On 25/10/18 16:02, Jan Beulich wrote:
>>>> On 25.10.18 at 16:56, <george.dun...@citrix.com> wrote:
>> On 10/25/2018 03:50 PM, Jan Beulich wrote:
>>>>>> On 22.10.18 at 16:55, <wei.l...@citrix.com> wrote:
>>>> On Thu, Oct 18, 2018 at 06:46:22PM +0100, Andrew Cooper wrote:
>>>>> An easy first step here is to remove Xen's directmap, which will mean
>>>>> that guests general RAM isn't mapped by default into Xen's address
>>>>> space.  This will come with some performance hit, as the
>>>>> map_domain_page() infrastructure will now have to actually
>>>>> create/destroy mappings, but removing the directmap will cause an
>>>>> improvement for non-speculative security as well (No possibility of
>>>>> ret2dir as an exploit technique).
>>>> I have looked into making the "separate xenheap domheap with partial
>>>> direct map" mode (see common/page_alloc.c) work but found it not as
>>>> straight forward as it should've been.
>>>>
>>>> Before I spend more time on this, I would like some opinions on if there
>>>> is other approach which might be more useful than that mode.
>>> How would such a split heap model help with L1TF, where the
>>> guest specifies host physical addresses in its vulnerable page
>>> table entries
>> I don't think it would.
>>
>>> (and hence could spy at xenheap but - due to not
>>> being mapped - not domheap)?
>> Er, didn't follow this bit -- if L1TF is related to host physical
>> addresses, how does having a virtual mapping in Xen affect things in any
>> way?
> Hmm, indeed. Scratch that part.

There seems to be quite a bit of confusion in these replies.
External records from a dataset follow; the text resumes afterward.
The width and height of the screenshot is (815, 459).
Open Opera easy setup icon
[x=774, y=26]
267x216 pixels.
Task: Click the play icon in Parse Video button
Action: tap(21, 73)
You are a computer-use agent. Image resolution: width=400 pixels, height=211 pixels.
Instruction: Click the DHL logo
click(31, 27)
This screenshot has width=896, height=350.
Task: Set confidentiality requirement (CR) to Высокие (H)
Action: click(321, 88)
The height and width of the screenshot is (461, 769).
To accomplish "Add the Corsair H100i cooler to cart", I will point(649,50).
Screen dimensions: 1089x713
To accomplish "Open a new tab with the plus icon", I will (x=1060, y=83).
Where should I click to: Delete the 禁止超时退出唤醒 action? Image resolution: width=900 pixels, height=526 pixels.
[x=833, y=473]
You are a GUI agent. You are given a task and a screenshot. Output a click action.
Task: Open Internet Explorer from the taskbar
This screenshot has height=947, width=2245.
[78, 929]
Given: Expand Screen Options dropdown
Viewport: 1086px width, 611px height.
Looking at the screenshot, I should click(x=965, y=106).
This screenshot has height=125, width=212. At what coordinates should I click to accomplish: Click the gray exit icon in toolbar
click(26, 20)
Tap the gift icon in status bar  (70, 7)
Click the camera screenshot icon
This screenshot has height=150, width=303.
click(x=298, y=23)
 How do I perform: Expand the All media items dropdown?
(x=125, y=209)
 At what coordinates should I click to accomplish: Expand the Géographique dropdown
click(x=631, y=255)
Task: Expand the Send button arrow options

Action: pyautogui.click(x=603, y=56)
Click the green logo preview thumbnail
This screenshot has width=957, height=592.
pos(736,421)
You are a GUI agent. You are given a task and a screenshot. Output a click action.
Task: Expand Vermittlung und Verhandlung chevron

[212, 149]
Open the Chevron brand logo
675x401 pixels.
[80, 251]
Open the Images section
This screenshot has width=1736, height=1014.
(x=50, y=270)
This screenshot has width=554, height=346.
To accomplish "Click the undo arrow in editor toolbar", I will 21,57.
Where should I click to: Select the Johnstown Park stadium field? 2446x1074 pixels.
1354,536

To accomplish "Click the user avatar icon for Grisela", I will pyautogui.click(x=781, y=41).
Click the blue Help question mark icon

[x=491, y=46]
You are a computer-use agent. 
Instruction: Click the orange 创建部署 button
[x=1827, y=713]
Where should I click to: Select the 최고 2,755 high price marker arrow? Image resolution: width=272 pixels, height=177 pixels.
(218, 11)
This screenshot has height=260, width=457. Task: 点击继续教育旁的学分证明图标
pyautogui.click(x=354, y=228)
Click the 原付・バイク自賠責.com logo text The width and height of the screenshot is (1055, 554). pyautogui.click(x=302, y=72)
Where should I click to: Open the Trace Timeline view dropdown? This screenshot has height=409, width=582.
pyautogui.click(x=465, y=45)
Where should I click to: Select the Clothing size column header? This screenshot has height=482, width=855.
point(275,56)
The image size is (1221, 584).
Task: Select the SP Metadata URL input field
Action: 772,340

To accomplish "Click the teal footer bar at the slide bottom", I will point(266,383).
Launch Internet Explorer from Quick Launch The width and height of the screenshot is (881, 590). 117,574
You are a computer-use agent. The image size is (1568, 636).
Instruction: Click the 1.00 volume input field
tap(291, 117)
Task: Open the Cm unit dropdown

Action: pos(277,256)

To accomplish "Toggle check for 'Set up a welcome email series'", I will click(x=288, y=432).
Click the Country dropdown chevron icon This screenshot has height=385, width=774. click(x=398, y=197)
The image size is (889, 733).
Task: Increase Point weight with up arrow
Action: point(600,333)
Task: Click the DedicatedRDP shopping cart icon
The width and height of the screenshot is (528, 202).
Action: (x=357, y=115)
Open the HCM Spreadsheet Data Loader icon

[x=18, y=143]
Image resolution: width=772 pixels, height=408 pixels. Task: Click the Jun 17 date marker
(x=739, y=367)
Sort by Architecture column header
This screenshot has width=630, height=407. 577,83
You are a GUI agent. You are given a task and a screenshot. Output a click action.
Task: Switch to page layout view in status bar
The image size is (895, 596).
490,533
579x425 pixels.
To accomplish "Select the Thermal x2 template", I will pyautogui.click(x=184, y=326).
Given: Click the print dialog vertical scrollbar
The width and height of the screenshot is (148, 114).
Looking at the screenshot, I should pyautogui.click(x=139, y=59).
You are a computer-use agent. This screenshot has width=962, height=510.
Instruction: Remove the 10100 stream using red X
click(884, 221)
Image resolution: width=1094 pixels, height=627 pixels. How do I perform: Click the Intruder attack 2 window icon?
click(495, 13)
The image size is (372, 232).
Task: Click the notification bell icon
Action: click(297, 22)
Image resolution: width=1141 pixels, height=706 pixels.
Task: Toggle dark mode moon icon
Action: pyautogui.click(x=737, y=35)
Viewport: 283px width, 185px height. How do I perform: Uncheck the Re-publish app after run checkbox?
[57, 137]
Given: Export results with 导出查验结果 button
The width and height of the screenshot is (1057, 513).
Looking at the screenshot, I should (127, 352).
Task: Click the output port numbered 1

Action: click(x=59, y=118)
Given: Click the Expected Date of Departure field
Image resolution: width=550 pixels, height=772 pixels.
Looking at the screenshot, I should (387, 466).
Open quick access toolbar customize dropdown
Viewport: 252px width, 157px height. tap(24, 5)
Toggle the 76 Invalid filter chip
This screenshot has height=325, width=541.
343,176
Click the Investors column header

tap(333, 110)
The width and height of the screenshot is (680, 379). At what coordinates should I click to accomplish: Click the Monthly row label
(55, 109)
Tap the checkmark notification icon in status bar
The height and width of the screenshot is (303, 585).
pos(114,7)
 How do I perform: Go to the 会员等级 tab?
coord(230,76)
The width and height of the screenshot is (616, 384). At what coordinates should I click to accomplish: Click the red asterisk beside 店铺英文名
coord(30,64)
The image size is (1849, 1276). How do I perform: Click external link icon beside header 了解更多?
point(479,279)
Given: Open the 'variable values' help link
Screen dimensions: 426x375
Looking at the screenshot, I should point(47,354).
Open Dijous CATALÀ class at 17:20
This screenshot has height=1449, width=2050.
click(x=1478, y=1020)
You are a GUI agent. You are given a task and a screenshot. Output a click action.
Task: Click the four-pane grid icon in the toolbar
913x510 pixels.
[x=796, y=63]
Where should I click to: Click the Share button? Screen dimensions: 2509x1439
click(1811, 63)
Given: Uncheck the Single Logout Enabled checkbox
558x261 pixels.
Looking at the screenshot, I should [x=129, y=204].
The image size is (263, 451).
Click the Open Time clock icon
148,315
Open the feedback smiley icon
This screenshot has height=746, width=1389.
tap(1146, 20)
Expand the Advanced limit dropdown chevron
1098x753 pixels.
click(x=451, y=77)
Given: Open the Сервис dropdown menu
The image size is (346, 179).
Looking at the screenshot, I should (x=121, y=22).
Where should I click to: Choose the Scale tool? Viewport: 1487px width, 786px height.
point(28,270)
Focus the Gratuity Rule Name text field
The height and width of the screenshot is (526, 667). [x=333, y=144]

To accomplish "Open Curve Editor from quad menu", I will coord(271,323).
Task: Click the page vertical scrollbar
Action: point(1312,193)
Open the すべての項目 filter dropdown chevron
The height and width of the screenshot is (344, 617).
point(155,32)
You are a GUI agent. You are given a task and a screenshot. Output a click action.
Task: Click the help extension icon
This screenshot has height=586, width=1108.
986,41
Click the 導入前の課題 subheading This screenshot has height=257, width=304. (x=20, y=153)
To exploit L1TF, the data in question has to be present in the L1 cache
when the attack is performed.

In practice, an attacker has to arrange for target data to be resident
in the L1 cache.  One way it can do this when HT is enabled is via a
cache-load gadget such as the first half of an SP1 attack on the other
hyperthread.  A different way mechanism is to try and cause Xen to
speculatively access a piece of data, and have the hardware prefetch
bring it into the cache.

Everything which is virtually mapped in Xen is potentially vulnerable,
and the goal of the "secret-free Xen" is to make sure that in the
context of one vcpu pulling off an attack like this, there is no
interesting data which can be exfiltrated.

A single xenheap model means that everything allocated with
alloc_xenheap_page() (e.g. struct domain, struct vcpu, pcpu stacks) are
potentially exposed to all domains.

A split xenheap model means that data pertaining to other guests isn't
mapped in the context of this vcpu, so cannot be brought into the cache.